Hypothyroidism Flashcards
What is the typical history associated with hypothyroidism in adults?
Fatigue, weight gain, cold intolerance. Constipation, dry skin, hair loss. Depression, memory problems.
What are the key physical examination findings in hypothyroidism in adults?
Bradycardia, dry coarse skin. Hair thinning, myxedema. Non-pitting edema, slow reflexes.
What investigations are necessary for diagnosing hypothyroidism in adults?
Elevated TSH, low free T4. Thyroid antibodies (anti-TPO, anti-thyroglobulin).
What are the non-pharmacological management strategies for hypothyroidism in adults?
Educate on the importance of medication adherence. Regular monitoring of thyroid function. Nutritional support and counseling.
What are the pharmacological management options for hypothyroidism in adults?
Levothyroxine as first-line therapy. Dose adjustments based on TSH levels.
What are the red flags to look for in hypothyroidism patients?

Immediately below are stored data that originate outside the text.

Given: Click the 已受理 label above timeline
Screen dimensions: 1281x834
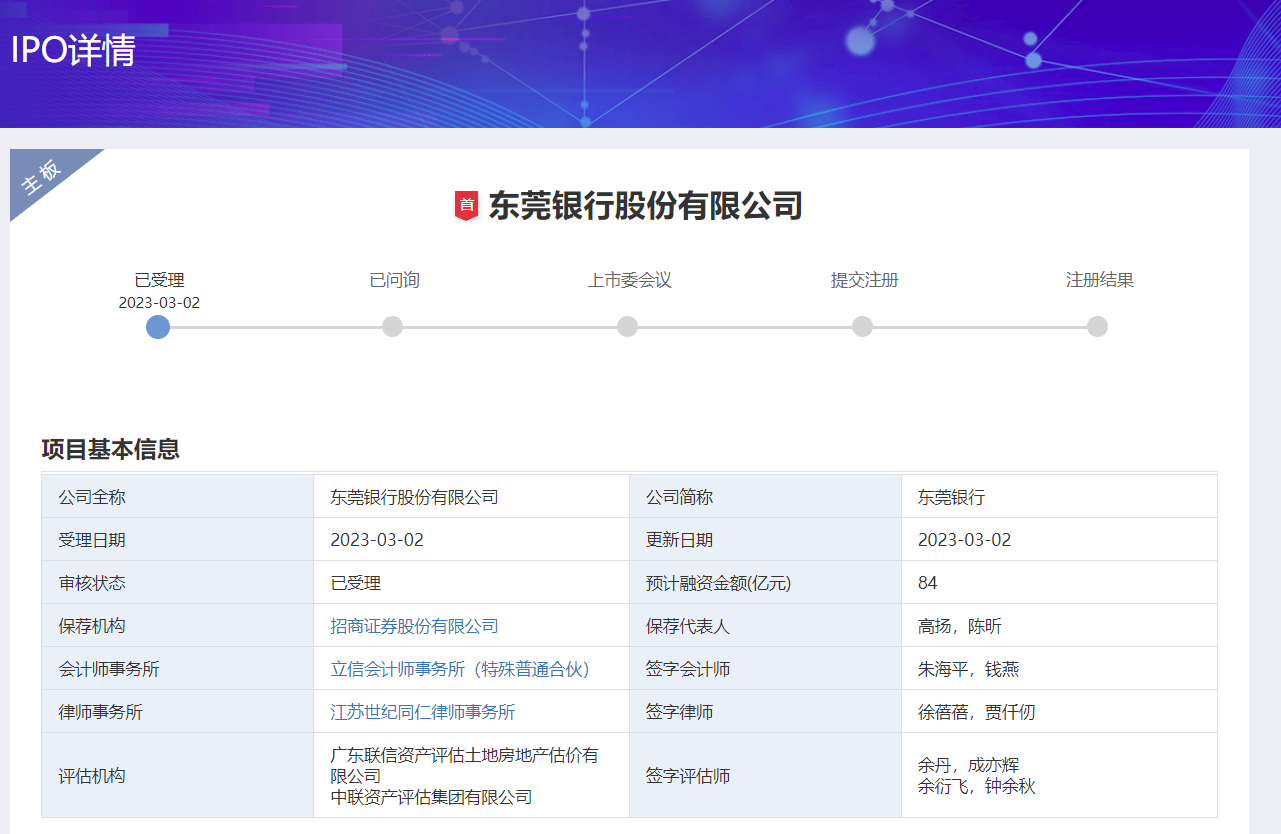Looking at the screenshot, I should [159, 280].
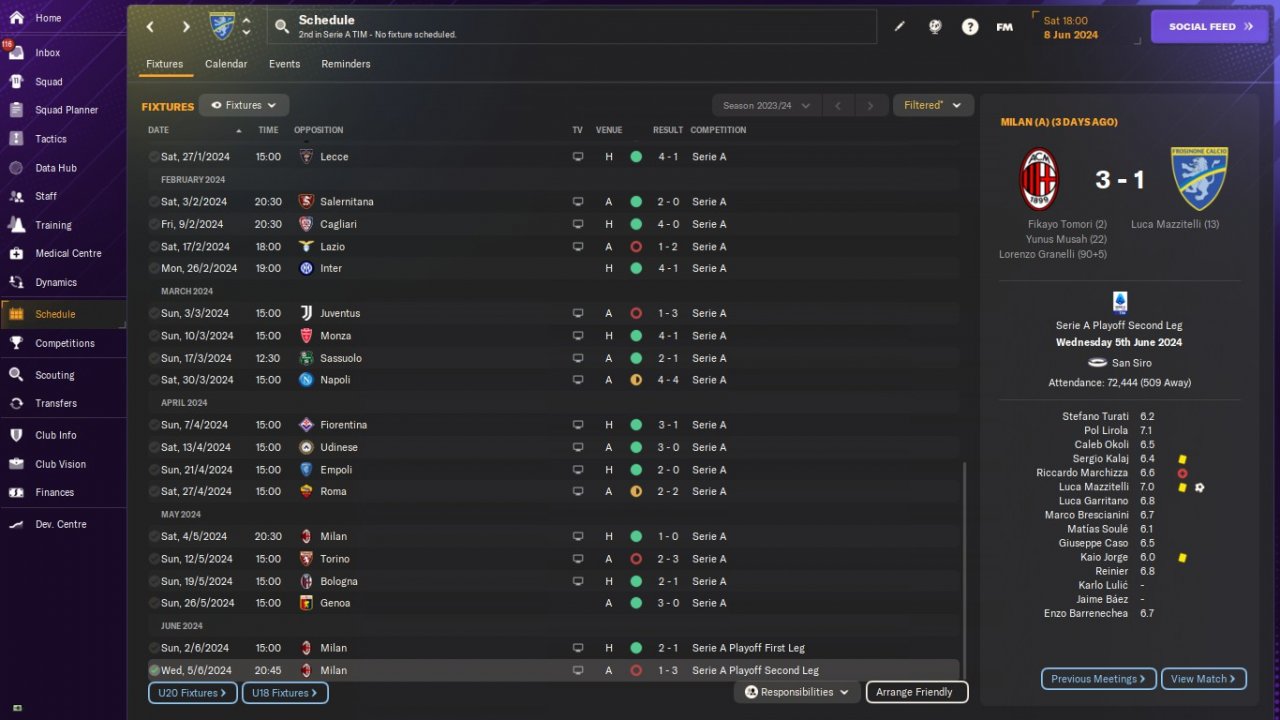
Task: Click the TV icon for Lecce fixture
Action: click(577, 157)
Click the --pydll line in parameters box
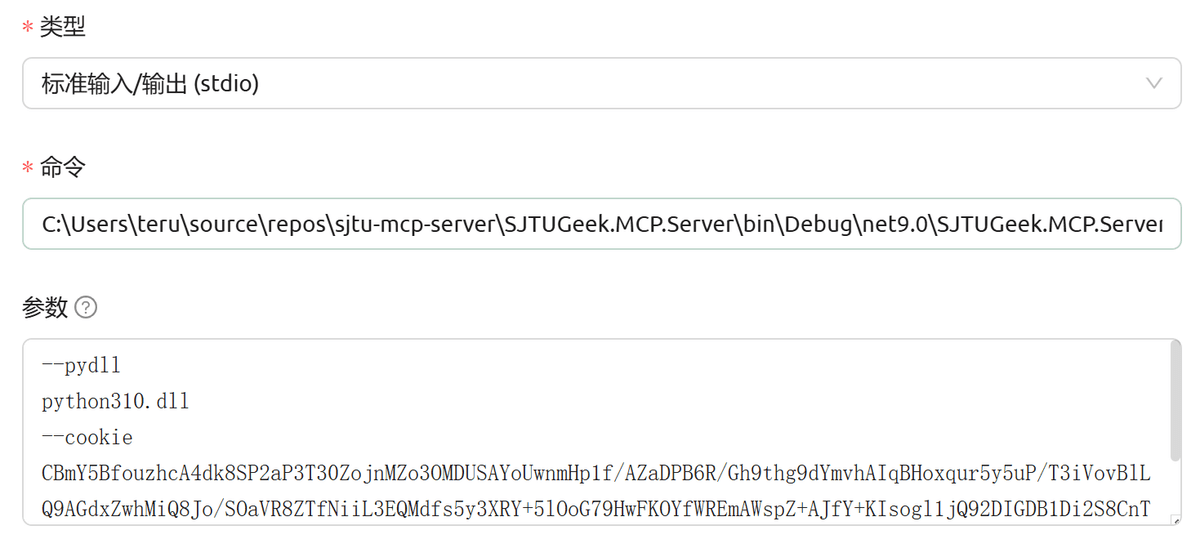The width and height of the screenshot is (1200, 543). point(81,366)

Severe symptoms: myxedema coma (hypothermia, altered mental status). Rapidly enlarging goiter. Persistent symptoms despite treatment.
When should a patient with hypothyroidism be referred to a specialist?
Poor response to treatment. Unusual or complicated cases (e.g., central hypothyroidism). Need for further endocrine evaluation.
What is one key piece of pathophysiology related to hypothyroidism in adults?
Autoimmune destruction of thyroid gland (Hashimoto’s thyroiditis). Leads to reduced production of thyroid hormones. Results in slowed metabolism.